Voice: What is the price of this land?

G. W. Caviness: The price of this land was $12,000, or $6,000 of American money. That is a little over a dollar an acre. There are a good many large cities in the country, and railroads are now being built through various parts of the republic, and there is market, and will be more, for almost anything you can raise there.

Perhaps I ought to speak more directly of the work that we are trying to do: and as many have asked me with reference to the work I went there to do, perhaps a few words with reference to this matter will not be out of place. About four years ago, the General Conference Committee and the Foreign Mission Board, after hearing a plea from Mexico with regard to a definite matter, invited me to go and represent them. This was the revision of the Spanish Bible. The committee consisted of one member from each of the denominations at work in Mexico. After I had reached the place, the committee had a meeting, organized and prepared for work. The plan was that we should have two years for studying the original—the Spanish, and then we should meet as a committee and go through the whole Bible, making the necessary suggestions for changes in the Spanish Bible. We were to work on what is called the modern version. I spent the time in the study of the language, and with the assistance of a native professor, translated the greater part of the New Testament from the Greek into Spanish, and some of the Old Testament from Hebrew into Spanish. I did this for two reasons: One was that I did not wish to present myself before a committee of men chosen to revise the Bible, and not be conversant with the Greek, knowing exactly what the best and most correct texts were, and also without knowing the Spanish; so my work was to learn the Spanish, and to study the original, and understand how to put the one into the other. After our study, we had a meeting, and began work, but from one cause or other the matter has been allowed to rest, and is in that condition now. The committee has never disorganized, but is simply waiting.

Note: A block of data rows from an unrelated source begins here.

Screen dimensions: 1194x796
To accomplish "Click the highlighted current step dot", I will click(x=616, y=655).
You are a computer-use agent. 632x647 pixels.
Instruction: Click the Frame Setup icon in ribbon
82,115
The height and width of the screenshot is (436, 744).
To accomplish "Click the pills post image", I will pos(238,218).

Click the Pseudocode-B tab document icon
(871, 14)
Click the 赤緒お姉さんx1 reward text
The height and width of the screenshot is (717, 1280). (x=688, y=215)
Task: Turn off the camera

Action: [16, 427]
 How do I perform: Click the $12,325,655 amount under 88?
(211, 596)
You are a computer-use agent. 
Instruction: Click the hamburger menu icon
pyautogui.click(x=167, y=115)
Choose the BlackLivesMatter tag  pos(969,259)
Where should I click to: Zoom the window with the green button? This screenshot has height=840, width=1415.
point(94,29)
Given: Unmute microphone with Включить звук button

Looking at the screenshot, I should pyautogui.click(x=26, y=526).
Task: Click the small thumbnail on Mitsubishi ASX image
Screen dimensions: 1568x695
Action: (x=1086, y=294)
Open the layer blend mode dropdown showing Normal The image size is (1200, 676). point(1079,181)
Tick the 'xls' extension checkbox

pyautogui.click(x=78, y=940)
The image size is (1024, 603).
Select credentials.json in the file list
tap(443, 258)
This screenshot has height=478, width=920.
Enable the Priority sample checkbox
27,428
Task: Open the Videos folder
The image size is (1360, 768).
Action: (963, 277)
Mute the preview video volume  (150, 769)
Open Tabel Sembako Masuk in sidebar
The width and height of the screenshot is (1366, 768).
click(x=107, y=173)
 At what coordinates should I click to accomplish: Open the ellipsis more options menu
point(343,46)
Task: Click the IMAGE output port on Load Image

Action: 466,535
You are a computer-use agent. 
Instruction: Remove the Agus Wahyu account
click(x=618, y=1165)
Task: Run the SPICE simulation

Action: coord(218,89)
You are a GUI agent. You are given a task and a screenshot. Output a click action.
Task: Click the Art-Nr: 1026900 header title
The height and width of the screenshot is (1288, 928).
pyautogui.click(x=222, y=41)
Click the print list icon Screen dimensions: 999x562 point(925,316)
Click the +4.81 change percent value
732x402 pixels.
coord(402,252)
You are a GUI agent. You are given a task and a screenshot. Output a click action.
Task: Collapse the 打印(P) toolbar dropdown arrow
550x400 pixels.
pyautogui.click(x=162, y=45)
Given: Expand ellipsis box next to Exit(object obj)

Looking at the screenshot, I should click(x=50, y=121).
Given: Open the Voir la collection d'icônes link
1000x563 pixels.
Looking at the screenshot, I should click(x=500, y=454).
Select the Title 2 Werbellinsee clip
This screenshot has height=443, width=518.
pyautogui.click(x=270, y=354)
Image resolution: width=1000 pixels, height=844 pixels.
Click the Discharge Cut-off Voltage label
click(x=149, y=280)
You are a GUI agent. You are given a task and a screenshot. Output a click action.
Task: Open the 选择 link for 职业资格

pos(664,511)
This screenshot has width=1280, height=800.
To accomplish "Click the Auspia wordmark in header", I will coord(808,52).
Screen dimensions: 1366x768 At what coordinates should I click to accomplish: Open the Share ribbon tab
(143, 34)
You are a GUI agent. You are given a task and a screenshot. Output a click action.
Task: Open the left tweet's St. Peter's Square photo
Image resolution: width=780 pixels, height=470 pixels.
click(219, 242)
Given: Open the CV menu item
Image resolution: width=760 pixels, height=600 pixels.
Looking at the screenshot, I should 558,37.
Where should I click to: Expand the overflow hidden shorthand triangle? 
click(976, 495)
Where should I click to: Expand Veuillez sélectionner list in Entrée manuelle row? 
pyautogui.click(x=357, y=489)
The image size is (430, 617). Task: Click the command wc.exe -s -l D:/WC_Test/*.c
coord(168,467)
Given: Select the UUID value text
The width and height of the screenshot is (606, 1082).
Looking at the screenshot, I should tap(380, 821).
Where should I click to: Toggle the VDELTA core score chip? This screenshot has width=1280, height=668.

After this, a little over a year ago, we went to a suburb of Mexico City, and there thought to open up the work with a few workers. We were strangers, and knew not how to go about our work; but started out to visit the people, going from house to house to talk with them, and see what could be done, and what they were interested in. We found one thing that they were interested in,—that was a school where the children might learn English. And that seeming to be the interest just then, we hoped that through it we might be able to do something else, to become acquainted with the people, get into their homes, and accomplish some work.

We opened a little school, and it grew slowly, but surely, and we were surprised to find that we had in it children of the highest officials of the government. At present we have a school of more than forty children. They are the children of generals, judges, doctors,

and people of this class. And the school is growing. The day before I left, a lady who had two children came to see me about the school. She said her husband had died recently, and she wanted the children to be educated. She did not want to send them to the public schools, which intellectually are not very good, and morally are very bad, and she said she cared not to send them to the parochial schools; but she had heard that our school was a good school, a moral school, and that the children were cared for, and she wanted to put them into school, and asked our terms. When we told her, she said she would gladly pay that, and more.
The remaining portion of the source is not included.